On the evening of December 9, 2025, a disturbance rippled through the regional Kenya-Uganda interconnected power network. Kenya Power traced the issue to an incident on the shared system, restoring electricity to most areas within roughly 30 minutes. Internet, however, lagged far behind. According to Cloudflare’s Q4 2025 Internet disruption summary, national traffic dropped as much as 18 percent, with the heaviest impacts in Nakuru and Kiambu counties. Connectivity remained erratic from about 19:15 to 23:00 local time, nearly four hours of degraded service.
For remote workers scattered across Nairobi’s suburbs and satellite towns, the timing could not have been worse. Video calls dropped mid-pitch. Code pushes to overseas repositories timed out. Collaborative tools like Slack and Google Workspace stalled. In a country where thousands earn through freelance platforms, outsourced development, or global customer support roles, those hours translated directly into lost billable time and strained client relationships.
This sequence, power flicker followed by prolonged internet recovery, has become depressingly familiar in Kenya.
The country benefits from a solid lineup of submarine landing points in Mombasa: TEAMS, SEACOM, EASSy, PEACE, and others provide theoretical redundancy. Yet real-world resilience remains limited. When terrestrial backhaul or power feeds to coastal stations falter, or when inland fiber routes concentrate risk, a single upstream failure cascades nationwide. Earlier examples illustrate the pattern. In May 2024, faults on SEACOM and EASSy off South Africa’s coast slowed East African traffic for days, with Kenya among the hardest hit.

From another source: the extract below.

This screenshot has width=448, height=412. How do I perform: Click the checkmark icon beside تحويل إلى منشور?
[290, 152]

Power-grid fragility amplifies every cable or routing issue. Telecom towers, exchange points, and data centers depend on stable electricity; when the grid trips, recovery involves sequential reboots and synchronization that stretch far beyond the utility’s restoration timeline. The December 9 event followed this script precisely. Kenya Power fixed the immediate disturbance quickly, but Cloudflare data showed internet traffic only gradually returning as infrastructure stabilized.
Demand keeps outpacing fixes. The Communications Authority of Kenya reported that available international bandwidth held steady around 22,154 Gbps through late 2024 into early 2025, but by Q2 2025 (April-June), it had dropped 12.5 percent to roughly 19,381 Gbps due to adjustments on major undersea cables like SEACOM and EASSy. Utilization climbed to a record 55 percent, raising risks of congestion despite rising demand.
Kenya’s digital economy has leaned heavily into this connectivity bet. Nairobi’s startup scene, fintech clusters, and outsourcing firms thrive partly because talent can plug into global markets from relatively low-cost bases. Post-pandemic, remote and hybrid models became entrenched. Developers, designers, writers, and support specialists now routinely bill clients in higher-currency economies while based in Kenya. Stable broadband is not a nice-to-have; it is the revenue pipeline.
Outages erode that edge. A freelancer on Upwork or Fiverr loses hourly earnings the instant the connection severs. A distributed engineering team misses syncs with U.S. or European counterparts. Cloud-reliant workflows, GitHub Actions, AWS consoles, API integrations, grind to a halt. Home setups rarely match corporate UPS redundancy; solar backups or small inverters deplete quickly during extended dips.
Alternatives exist but fall short for many. Starlink brought satellite relief, with latency dropping sharply, by as much as 87 percent in some metrics, from around 296 ms to 39 ms, after a Nairobi point-of-presence launched in January 2025. Yet high upfront equipment costs and monthly fees deter widespread adoption among mid-tier remote workers, limiting it mostly to higher-earning professionals or areas with poor terrestrial options.
Policy and investment conversations continue. Workshops highlight the need for deeper cable burial, better fishing-zone coordination, AI monitoring, and upgraded inland backhaul. New systems like 2Africa expansions promise more capacity. Yet as 2026 progresses, the core vulnerabilities, shallow coastal segments, grid interdependencies, concentrated landing infrastructure, remain unaddressed at scale.
The December 2025 incident slipped into the rearview as another data point rather than a catalyst for systemic overhaul. Bandwidth demand shows no sign of plateauing. Remote talent pools keep growing, drawn by Kenya’s blend of affordability, English proficiency, and lifestyle appeal.
Without accelerated redundancy across sea, land, and power layers, the interruptions will recur. Another grid disturbance will arrive, routers will struggle back online, and screens across thousands of home offices will go dark mid-sentence. The economic drag is quiet but cumulative, lost productivity, eroded trust from international partners, and a subtle shift in where companies choose to source remote labor. Kenya’s ambition to remain East Africa’s digital hub hangs, in part, on threads and transformers that have yet to prove fully dependable.